GPG is a command-line tool that SecureDrop has historically invoked via shell commands handled by the pretty-bad-protocol Python library. Unfortunately, this package has not been updated since 2018. For a while, we applied our own runtime updates (also known as “monkey-patching”); eventually, we dropped this approach and imported (”vendored”) just the parts of the code we use directly into SecureDrop’s codebase.

Because GPG is a general purpose tool, we’ve also run into issues with functionality we don’t use. For example, GPG will automatically recalculate the web of trust regularly, which, until we disabled that feature, caused instances with a large number of sources to see timeouts for any GPG operation.

There was also a fundamental architectural issue: GPG stores keys on disk, which meant it needed to be kept in sync with our database, and we had to handle cases when they weren’t in sync.

Finally, GPG is implemented using the C programming language, and we are generally looking to migrate to code written in memory-safe languages for security reasons.

Migrating to Sequoia

In the PGP landscape, Sequoia-PGP is a relatively new project focusing on safety and correctness. Crucially, it was implemented first as a library, which was then exposed for interactive use in the sq command-line client. This made it rather straightforward for us to integrate into SecureDrop.

We were also glad to see that earlier this year, the RPM project switched to using Sequoia for verifying package signatures. RPM is the package manager used by Red Hat, Fedora, and other major Linux distributions, so RPM’s adoption of Sequoia is a significant vote of confidence.

Sequoia has also taken steps to improve the overall ecosystem by participating in the Internet Engineering Task Force's OpenPGP working group and pushing for the deprecation of insecure SHA-1 signatures.

We wrote a small Rust library, internally named redwood, which provides the four cryptographic functions listed above. It is intentionally minimalist, providing only the features we need; this means less opportunity for developer error and a lower review burden.

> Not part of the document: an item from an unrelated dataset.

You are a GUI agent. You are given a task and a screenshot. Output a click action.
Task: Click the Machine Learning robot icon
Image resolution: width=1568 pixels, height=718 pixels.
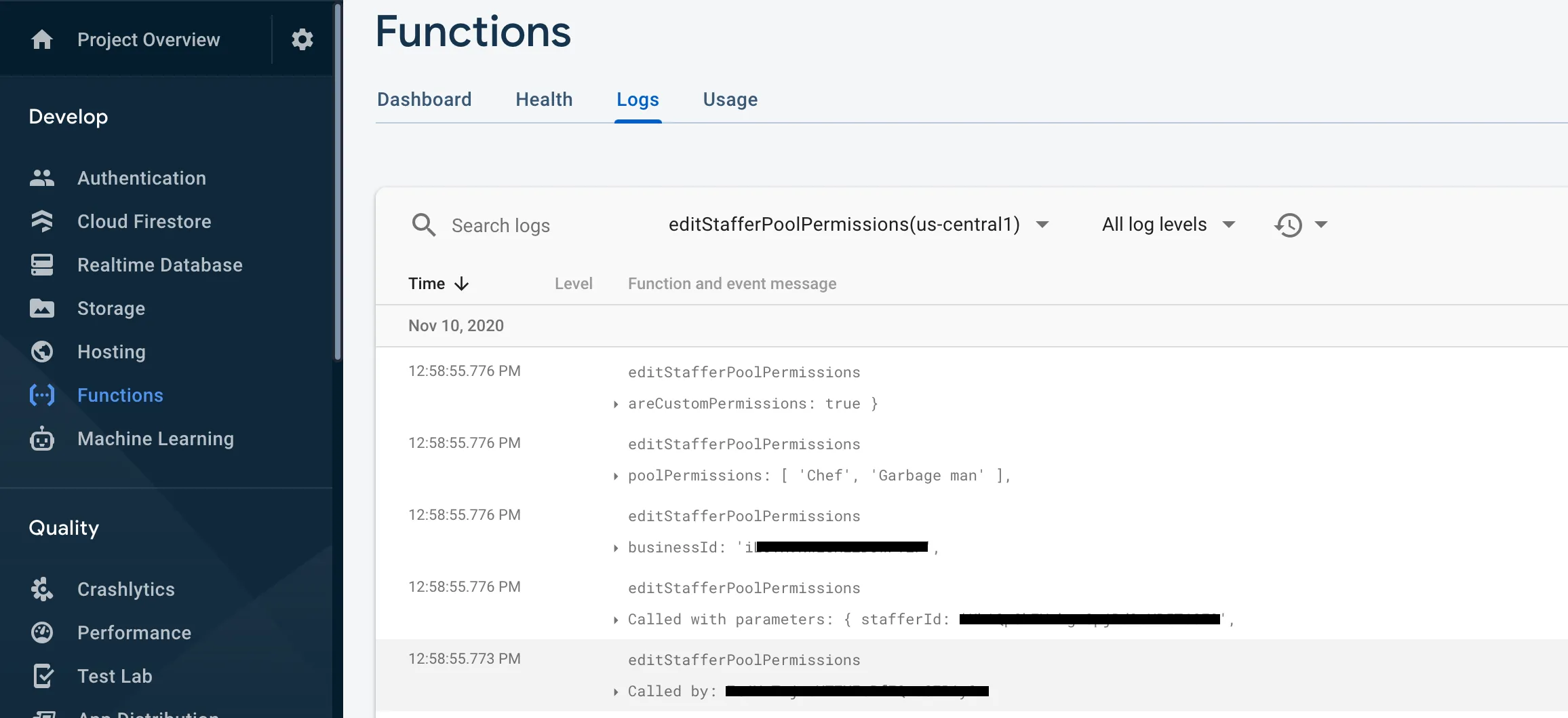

To make it callable from Python, it uses the PyO3 Rust/Python bridge project to build a shared library that is packaged inside a Python wheel. We then install the wheel in a virtualenv shipped in our Debian package.

The actual migration to Sequoia takes place in three steps. First, all new sources have their key pair generated by Sequoia instead of GPG, then stored in the database. All encryption operations are also taken over by Sequoia, since we can export public keys from GPG pretty trivially, with decryption using either Sequoia or GPG, depending on where the secret key was stored.

Next, during the 2.7.0 upgrade, we do an offline migration that exports every source’s public key and fingerprint, and stores it in the database, just like Sequoia-native sources. Because the upgrade happens automatically and without supervision, we’ve erred on the side of skipping migrating individual sources if there is an error exporting their key, instead of failing and blocking the whole upgrade.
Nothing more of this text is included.